Recorded information
.....
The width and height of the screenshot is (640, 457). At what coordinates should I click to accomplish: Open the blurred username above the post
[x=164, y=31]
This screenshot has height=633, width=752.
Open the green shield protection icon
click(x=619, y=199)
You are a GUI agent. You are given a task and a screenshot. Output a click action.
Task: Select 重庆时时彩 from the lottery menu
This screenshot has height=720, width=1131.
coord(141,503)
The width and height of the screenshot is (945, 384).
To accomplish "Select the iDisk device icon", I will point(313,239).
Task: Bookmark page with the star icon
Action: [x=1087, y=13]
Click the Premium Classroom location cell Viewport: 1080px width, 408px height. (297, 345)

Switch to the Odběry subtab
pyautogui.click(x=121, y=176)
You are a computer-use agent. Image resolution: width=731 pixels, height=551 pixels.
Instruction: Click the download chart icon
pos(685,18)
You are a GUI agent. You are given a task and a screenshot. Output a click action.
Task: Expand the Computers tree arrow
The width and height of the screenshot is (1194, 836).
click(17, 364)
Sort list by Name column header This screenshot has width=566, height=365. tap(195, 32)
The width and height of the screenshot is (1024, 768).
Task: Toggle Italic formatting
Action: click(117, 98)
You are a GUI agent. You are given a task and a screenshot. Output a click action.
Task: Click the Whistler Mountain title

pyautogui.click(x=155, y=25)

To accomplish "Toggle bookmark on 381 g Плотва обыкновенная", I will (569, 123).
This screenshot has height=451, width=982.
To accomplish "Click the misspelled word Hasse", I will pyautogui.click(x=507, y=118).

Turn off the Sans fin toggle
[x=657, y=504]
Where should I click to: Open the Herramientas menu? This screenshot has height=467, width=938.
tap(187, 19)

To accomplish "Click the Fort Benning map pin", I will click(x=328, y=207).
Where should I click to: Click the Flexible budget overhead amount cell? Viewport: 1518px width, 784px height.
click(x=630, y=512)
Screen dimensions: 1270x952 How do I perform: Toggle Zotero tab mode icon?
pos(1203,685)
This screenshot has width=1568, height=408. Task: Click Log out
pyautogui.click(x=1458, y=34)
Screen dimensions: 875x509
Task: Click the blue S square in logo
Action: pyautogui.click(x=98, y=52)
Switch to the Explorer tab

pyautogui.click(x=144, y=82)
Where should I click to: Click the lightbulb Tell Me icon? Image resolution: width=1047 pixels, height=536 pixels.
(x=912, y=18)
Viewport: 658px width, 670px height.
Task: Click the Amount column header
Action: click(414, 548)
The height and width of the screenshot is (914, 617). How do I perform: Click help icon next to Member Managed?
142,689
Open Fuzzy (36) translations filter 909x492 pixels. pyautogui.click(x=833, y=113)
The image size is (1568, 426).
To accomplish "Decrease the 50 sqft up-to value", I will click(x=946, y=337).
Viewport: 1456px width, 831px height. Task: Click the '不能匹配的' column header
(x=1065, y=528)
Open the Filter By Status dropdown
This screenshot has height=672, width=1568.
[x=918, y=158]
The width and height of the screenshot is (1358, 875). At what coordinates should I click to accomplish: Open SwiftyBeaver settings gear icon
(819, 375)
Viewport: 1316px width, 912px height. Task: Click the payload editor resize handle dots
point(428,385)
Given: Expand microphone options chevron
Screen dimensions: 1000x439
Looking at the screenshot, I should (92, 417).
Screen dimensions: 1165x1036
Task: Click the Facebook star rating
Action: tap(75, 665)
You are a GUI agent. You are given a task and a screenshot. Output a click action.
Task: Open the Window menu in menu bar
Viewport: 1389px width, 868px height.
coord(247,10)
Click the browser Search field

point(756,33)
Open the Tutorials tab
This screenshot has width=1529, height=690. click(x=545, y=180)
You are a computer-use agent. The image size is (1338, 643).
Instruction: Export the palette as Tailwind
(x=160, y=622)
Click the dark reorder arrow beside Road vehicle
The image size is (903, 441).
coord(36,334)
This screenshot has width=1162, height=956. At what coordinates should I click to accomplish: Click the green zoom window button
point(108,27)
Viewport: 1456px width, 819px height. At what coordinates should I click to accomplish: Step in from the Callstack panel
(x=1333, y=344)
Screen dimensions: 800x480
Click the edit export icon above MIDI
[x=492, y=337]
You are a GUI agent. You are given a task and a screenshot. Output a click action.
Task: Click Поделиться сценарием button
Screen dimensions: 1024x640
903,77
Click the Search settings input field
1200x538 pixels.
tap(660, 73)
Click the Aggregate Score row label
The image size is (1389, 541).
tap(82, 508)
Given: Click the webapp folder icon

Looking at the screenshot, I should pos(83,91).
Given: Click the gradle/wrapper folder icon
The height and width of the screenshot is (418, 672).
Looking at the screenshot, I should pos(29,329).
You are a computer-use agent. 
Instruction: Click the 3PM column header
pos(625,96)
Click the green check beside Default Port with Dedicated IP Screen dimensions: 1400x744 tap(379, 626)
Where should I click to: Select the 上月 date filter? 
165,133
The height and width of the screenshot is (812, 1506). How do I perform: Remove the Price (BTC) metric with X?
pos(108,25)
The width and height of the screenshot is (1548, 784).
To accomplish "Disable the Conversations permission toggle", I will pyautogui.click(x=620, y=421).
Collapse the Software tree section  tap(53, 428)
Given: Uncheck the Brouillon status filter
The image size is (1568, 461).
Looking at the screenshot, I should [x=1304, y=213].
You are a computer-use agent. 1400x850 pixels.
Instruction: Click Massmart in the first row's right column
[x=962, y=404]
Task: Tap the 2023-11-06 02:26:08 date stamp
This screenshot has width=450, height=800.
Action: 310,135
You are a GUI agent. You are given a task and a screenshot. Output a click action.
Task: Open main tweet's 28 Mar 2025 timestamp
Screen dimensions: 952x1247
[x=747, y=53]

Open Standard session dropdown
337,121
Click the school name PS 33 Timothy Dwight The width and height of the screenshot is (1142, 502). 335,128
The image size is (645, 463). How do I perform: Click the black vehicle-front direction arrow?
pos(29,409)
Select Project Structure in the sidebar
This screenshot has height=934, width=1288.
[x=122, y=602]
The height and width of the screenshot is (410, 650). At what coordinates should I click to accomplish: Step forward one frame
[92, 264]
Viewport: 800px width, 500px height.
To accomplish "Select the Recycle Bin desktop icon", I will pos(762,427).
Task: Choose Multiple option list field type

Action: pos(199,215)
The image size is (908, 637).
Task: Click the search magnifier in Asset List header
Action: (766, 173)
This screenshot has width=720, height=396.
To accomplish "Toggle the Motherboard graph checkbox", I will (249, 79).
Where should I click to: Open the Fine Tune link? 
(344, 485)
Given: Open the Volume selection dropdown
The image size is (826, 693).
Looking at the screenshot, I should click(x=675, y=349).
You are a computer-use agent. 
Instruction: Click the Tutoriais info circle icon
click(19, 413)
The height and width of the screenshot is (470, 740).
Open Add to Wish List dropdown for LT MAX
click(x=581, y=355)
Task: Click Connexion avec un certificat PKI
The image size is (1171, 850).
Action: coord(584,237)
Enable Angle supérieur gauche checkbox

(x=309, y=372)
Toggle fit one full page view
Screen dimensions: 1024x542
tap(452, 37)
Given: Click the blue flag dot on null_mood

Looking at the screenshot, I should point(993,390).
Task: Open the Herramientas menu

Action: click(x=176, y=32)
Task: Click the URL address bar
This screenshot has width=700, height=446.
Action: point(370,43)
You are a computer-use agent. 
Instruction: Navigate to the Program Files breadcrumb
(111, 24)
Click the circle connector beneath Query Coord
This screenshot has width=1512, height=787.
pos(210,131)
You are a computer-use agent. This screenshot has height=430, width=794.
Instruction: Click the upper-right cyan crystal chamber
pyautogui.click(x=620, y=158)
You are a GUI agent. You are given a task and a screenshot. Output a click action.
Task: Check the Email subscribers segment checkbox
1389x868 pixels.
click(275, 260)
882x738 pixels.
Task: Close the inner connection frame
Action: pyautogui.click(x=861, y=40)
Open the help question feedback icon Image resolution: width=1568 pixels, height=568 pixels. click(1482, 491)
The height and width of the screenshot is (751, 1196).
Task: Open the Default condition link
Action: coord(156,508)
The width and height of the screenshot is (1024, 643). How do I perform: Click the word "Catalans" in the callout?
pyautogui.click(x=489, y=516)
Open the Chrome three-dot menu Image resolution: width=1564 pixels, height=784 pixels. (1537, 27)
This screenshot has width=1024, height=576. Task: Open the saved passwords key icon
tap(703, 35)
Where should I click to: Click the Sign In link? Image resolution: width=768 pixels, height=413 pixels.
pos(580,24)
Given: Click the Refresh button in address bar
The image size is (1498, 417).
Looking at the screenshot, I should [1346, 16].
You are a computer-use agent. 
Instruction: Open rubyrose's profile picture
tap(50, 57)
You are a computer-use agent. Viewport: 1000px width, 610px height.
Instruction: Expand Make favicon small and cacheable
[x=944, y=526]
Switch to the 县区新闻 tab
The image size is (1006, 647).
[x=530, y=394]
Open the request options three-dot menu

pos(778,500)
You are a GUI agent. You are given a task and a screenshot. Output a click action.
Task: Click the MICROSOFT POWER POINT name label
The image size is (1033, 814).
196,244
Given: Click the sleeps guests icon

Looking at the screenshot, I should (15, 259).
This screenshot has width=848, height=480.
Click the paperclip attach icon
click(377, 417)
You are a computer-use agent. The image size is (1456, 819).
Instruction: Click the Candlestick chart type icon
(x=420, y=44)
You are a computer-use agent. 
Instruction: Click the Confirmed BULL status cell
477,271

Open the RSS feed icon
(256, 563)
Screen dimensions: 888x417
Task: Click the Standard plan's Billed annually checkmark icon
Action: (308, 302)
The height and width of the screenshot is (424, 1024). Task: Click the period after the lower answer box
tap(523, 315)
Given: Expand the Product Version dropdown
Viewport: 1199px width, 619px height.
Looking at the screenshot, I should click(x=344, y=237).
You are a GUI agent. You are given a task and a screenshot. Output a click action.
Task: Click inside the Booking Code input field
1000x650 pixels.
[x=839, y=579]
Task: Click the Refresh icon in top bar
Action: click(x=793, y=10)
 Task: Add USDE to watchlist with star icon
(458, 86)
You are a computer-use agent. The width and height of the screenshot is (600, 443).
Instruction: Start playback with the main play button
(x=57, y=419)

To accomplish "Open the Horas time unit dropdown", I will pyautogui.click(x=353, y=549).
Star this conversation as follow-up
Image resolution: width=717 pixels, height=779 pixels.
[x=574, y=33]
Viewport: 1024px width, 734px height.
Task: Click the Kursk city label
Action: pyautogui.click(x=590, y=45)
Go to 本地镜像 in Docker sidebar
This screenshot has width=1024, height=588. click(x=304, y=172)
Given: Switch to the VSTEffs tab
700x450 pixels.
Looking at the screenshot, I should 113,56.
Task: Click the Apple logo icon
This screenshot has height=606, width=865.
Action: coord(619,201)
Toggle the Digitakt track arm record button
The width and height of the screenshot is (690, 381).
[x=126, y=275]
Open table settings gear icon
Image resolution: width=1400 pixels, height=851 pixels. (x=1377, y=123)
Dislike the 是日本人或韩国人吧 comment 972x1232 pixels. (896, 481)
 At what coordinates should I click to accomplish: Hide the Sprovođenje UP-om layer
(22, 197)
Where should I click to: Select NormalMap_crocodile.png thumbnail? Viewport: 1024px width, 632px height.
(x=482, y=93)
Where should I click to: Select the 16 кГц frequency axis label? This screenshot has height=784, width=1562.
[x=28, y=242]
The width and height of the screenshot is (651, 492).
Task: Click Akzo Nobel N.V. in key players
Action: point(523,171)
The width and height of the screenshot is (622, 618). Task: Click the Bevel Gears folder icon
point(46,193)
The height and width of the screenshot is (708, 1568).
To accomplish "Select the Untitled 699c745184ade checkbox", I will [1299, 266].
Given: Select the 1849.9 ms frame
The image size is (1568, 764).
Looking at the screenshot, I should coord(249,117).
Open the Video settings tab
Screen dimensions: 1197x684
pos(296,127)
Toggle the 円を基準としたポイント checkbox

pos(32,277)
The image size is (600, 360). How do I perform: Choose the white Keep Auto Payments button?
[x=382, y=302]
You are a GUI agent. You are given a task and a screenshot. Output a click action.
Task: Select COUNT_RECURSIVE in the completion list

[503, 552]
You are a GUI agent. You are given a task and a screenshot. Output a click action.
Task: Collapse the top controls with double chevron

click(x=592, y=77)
.....
Aim of the exercise
Reproduce the entries above word for word, from the first line through the line that contains "Action: [x=1087, y=13]", including both of those lines.

Response for this exercise
The width and height of the screenshot is (640, 457). At what coordinates should I click to accomplish: Open the blurred username above the post
[x=164, y=31]
This screenshot has height=633, width=752.
Open the green shield protection icon
click(x=619, y=199)
You are a GUI agent. You are given a task and a screenshot. Output a click action.
Task: Select 重庆时时彩 from the lottery menu
This screenshot has height=720, width=1131.
coord(141,503)
The width and height of the screenshot is (945, 384).
To accomplish "Select the iDisk device icon", I will point(313,239).
Task: Bookmark page with the star icon
Action: [x=1087, y=13]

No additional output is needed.